Kepala Operasional Basarnas Sulawesi Selatan Andi Sultan menjelaskan bahwa banjir terjadi akibat tingginya curah hujan yang bertepatan dengan pasang air laut sehingga menyebabkan luapan air ke permukiman warga. “Kondisi tersebut mengakibatkan ratusan rumah di Kecamatan Tanete Riattang dan Tanete Riattang Timur terendam dengan ketinggian air di beberapa titik mencapai dua meter,” ujarnya.
Dalam proses evakuasi, tim SAR gabungan menggunakan perahu karet untuk mengevakuasi warga yang terjebak, terutama lansia, anak-anak, dan masyarakat di kawasan dengan genangan tinggi seperti Kelurahan Bajoe dan Panyula. Sejumlah warga juga dipindahkan ke lokasi yang lebih aman guna mengantisipasi banjir susulan.
Selain fokus pada penyelamatan warga, petugas turut menyalurkan bantuan logistik berupa makanan siap saji, air bersih, selimut, dan kebutuhan darurat lainnya. Posko siaga bencana juga didirikan untuk mempermudah koordinasi penanganan serta pendataan korban terdampak banjir.

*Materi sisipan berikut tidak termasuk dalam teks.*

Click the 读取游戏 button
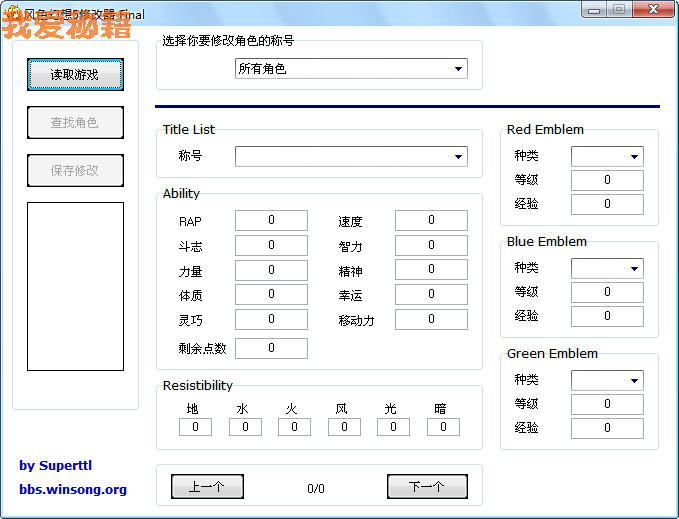Viewport: 679px width, 519px height. click(75, 75)
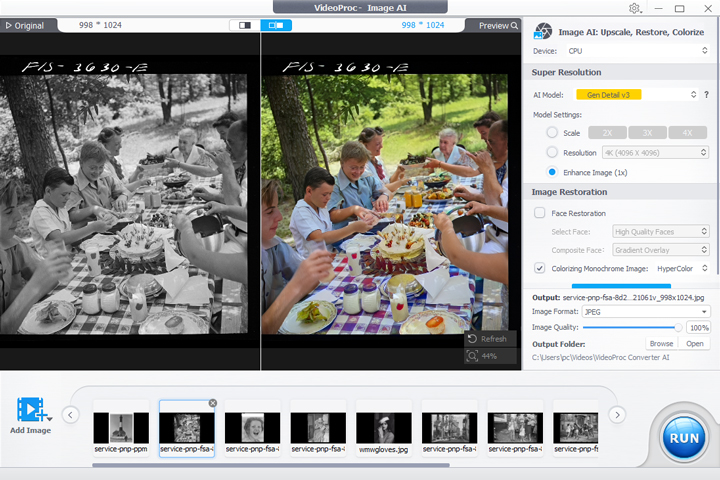Screen dimensions: 720x480
Task: Remove selected thumbnail with its X icon
Action: [212, 403]
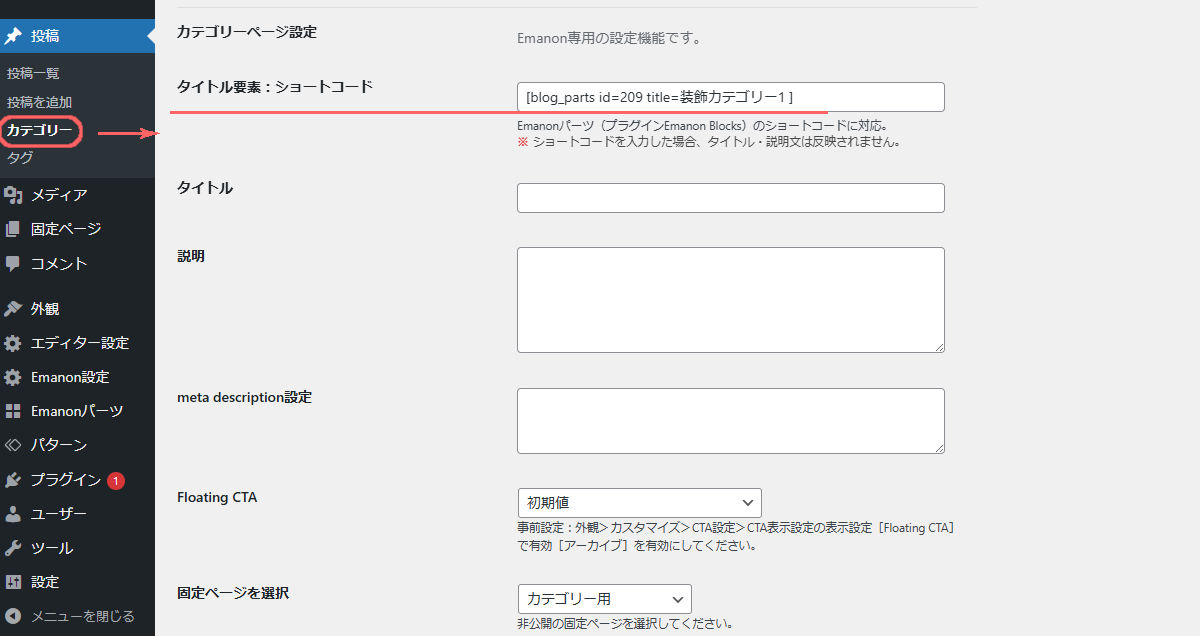Open タグ under the Posts menu

pos(20,158)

Andi Sultan menambahkan bahwa personel gabungan masih disiagakan di sejumlah titik rawan karena kondisi cuaca belum sepenuhnya stabil. “Pemerintah daerah bersama seluruh unsur terkait terus berupaya mempercepat penanganan dampak banjir dan memastikan kebutuhan dasar masyarakat dapat terpenuhi,” tutupnya.